Batching and cyclic partitioning of logs

JustinDrake · January 8, 2018, 1:37pm

This post further explores Merkle Mountain Ranges (MMRs) in the context of stateless clients. Previous posts:

TLDR: We introduce batching and cyclic partitioning of history objects, called “logs” for short. The end result is a log accumulator significantly improved over the (already remarkable!) plain MMR.
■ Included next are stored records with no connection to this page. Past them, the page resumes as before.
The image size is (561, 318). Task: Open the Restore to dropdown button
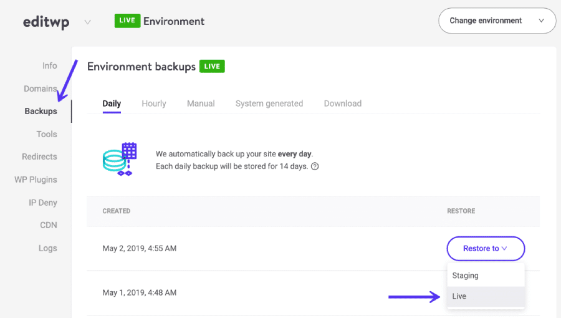(486, 248)
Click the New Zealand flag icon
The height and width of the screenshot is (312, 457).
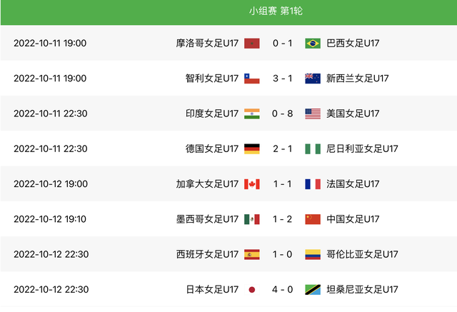313,79
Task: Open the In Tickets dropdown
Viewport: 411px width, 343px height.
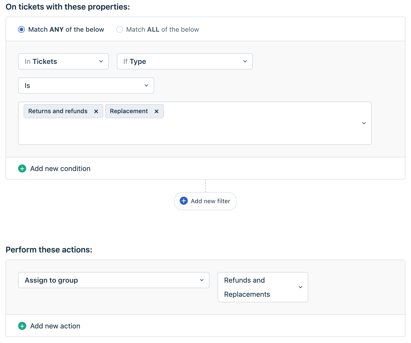Action: (x=63, y=61)
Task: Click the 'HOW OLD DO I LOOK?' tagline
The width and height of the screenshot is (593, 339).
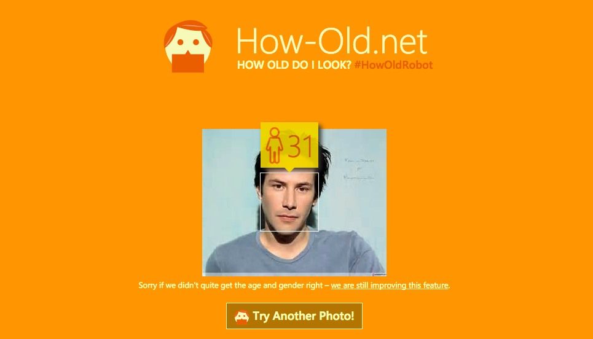Action: tap(294, 65)
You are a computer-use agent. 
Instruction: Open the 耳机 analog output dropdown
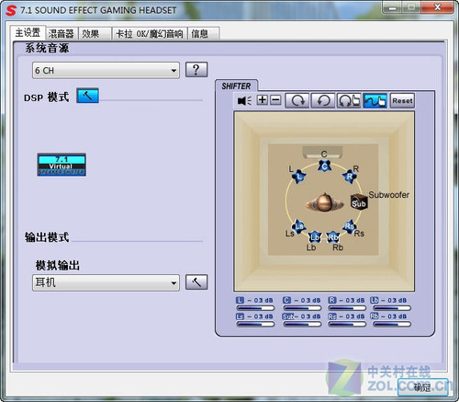pyautogui.click(x=106, y=282)
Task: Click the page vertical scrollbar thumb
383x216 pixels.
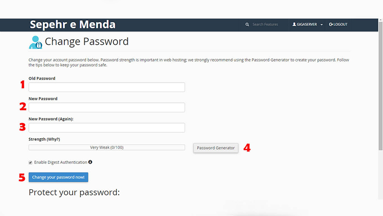Action: point(381,86)
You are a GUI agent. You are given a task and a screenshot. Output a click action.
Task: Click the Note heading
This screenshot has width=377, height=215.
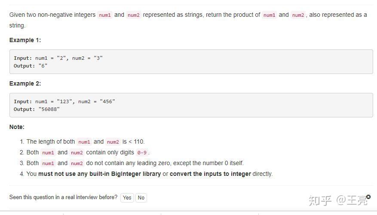[x=17, y=127]
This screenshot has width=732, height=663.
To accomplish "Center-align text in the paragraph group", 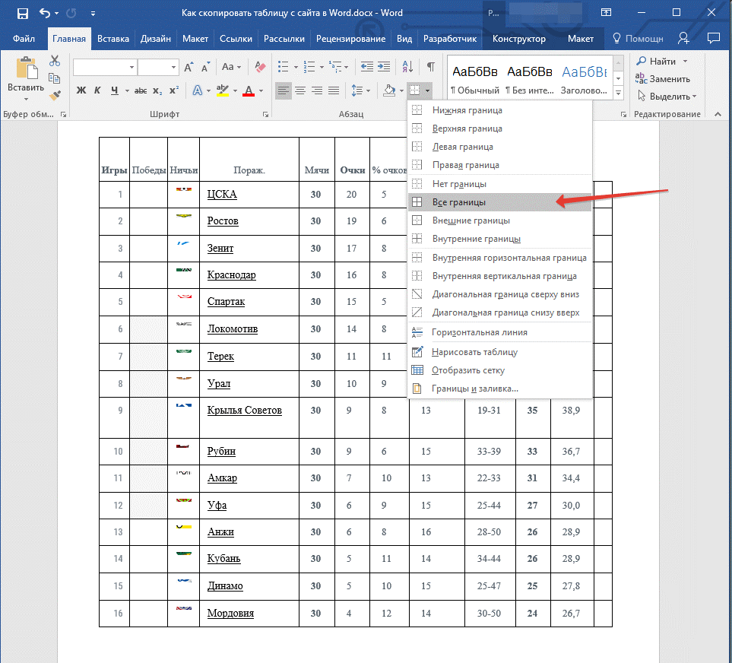I will click(x=300, y=91).
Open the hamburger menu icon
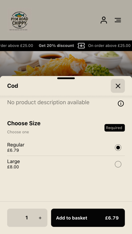This screenshot has width=132, height=234. click(x=118, y=20)
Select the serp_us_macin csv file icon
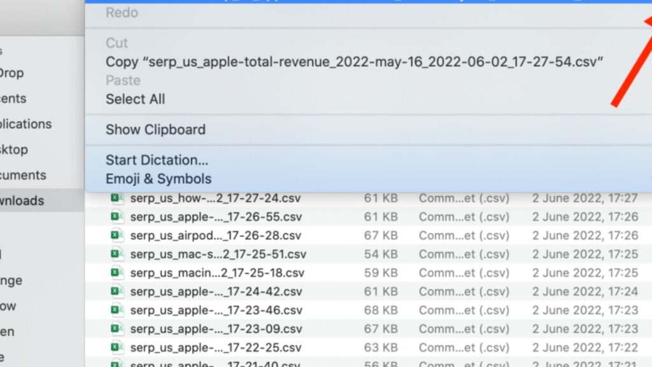This screenshot has width=652, height=367. (117, 273)
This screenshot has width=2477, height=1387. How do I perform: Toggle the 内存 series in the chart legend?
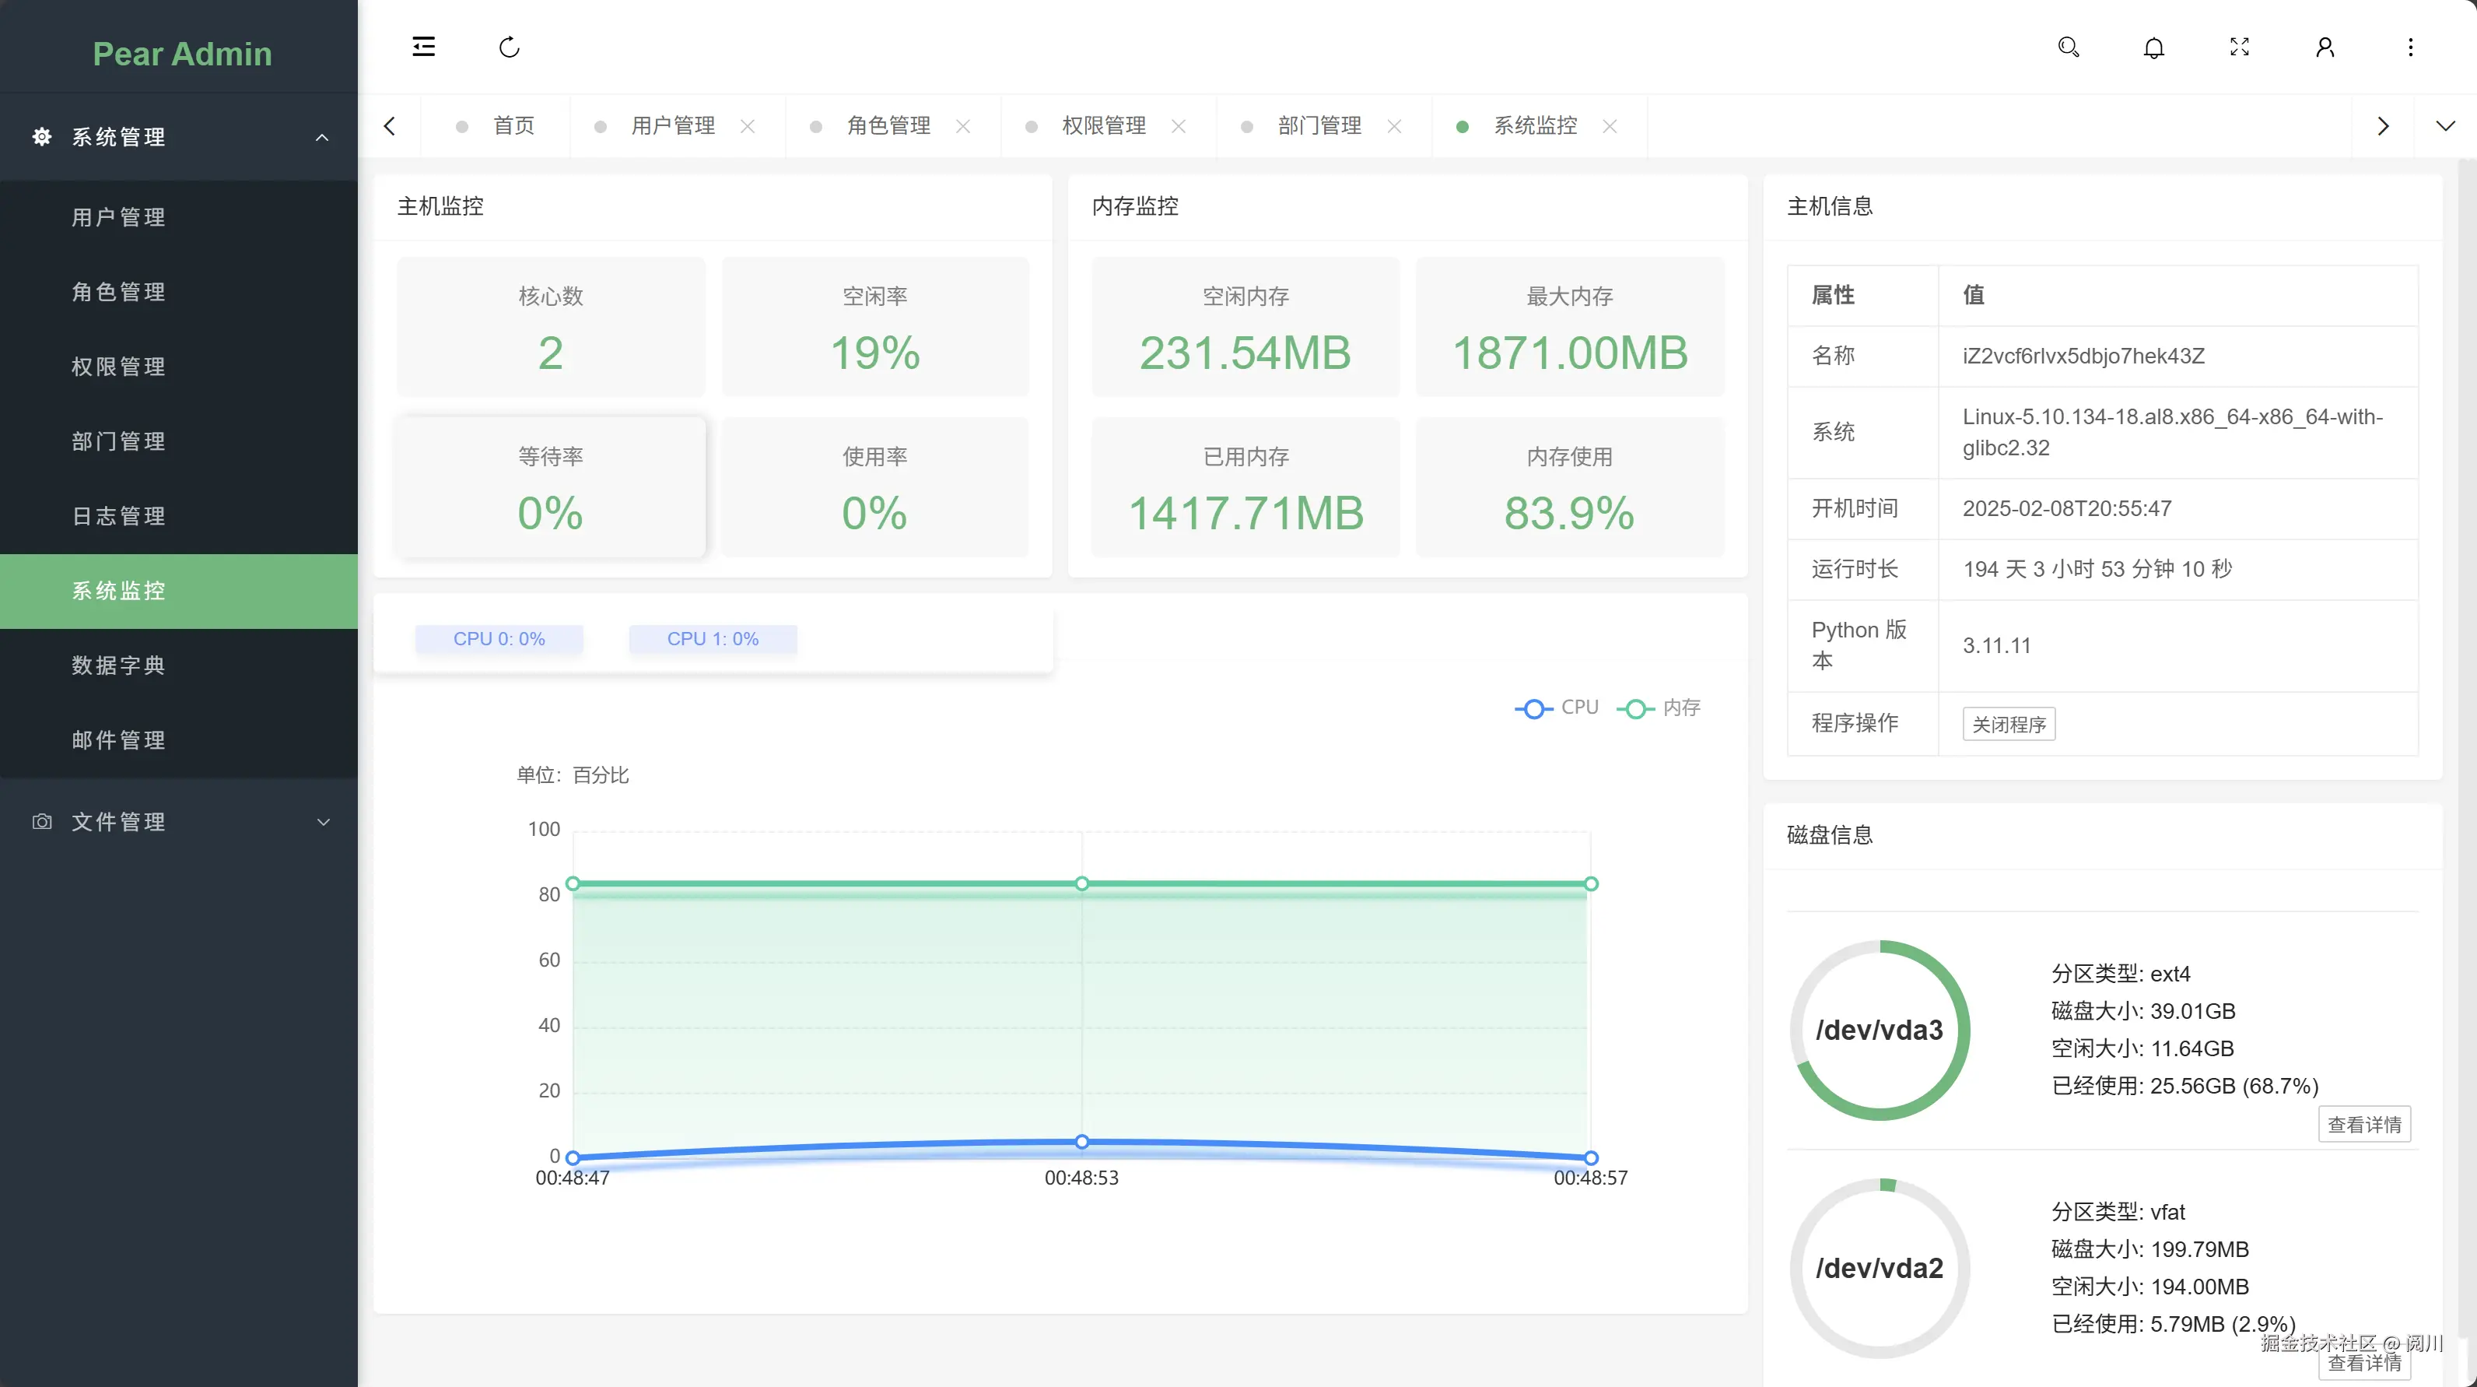[x=1660, y=708]
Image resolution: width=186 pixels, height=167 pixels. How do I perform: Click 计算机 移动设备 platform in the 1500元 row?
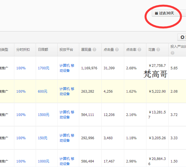pyautogui.click(x=67, y=115)
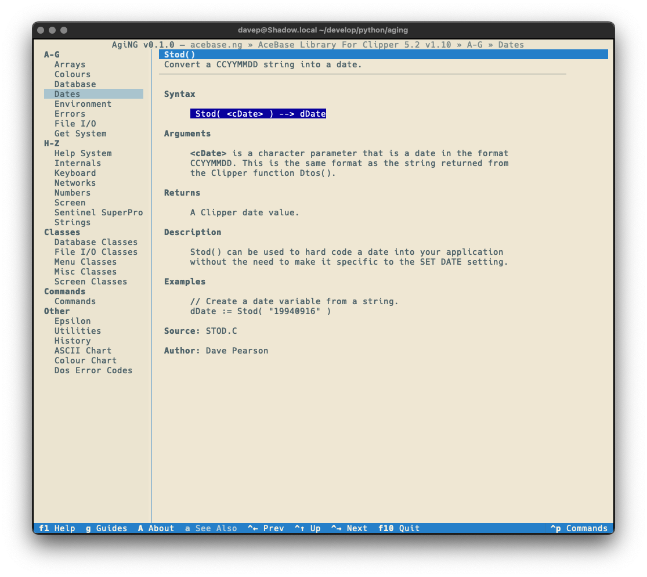Click the Up navigation footer item
The image size is (647, 577).
(308, 528)
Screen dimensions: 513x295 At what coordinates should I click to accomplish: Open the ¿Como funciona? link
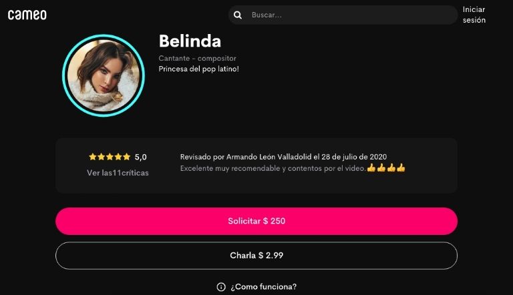pyautogui.click(x=263, y=287)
A multi-MMR (3MR—short for MMMR) is a set of MMRs that will serve for log accumulation. Each shard is given one 3MR formed of 2^n MMRs, labelled 0, 1, ..., 2^n-1. Given a collation with height i, log accumulation is done as follows:

Batching: Create a “log batch” by assembling all the logs produced in the collation in a Merkle tree where the leaves are individual log hashes.
Cyclic partitioning: Accumulate the log batch root in the 3MR by pushing it to the MMR labelled i modulo 2^n.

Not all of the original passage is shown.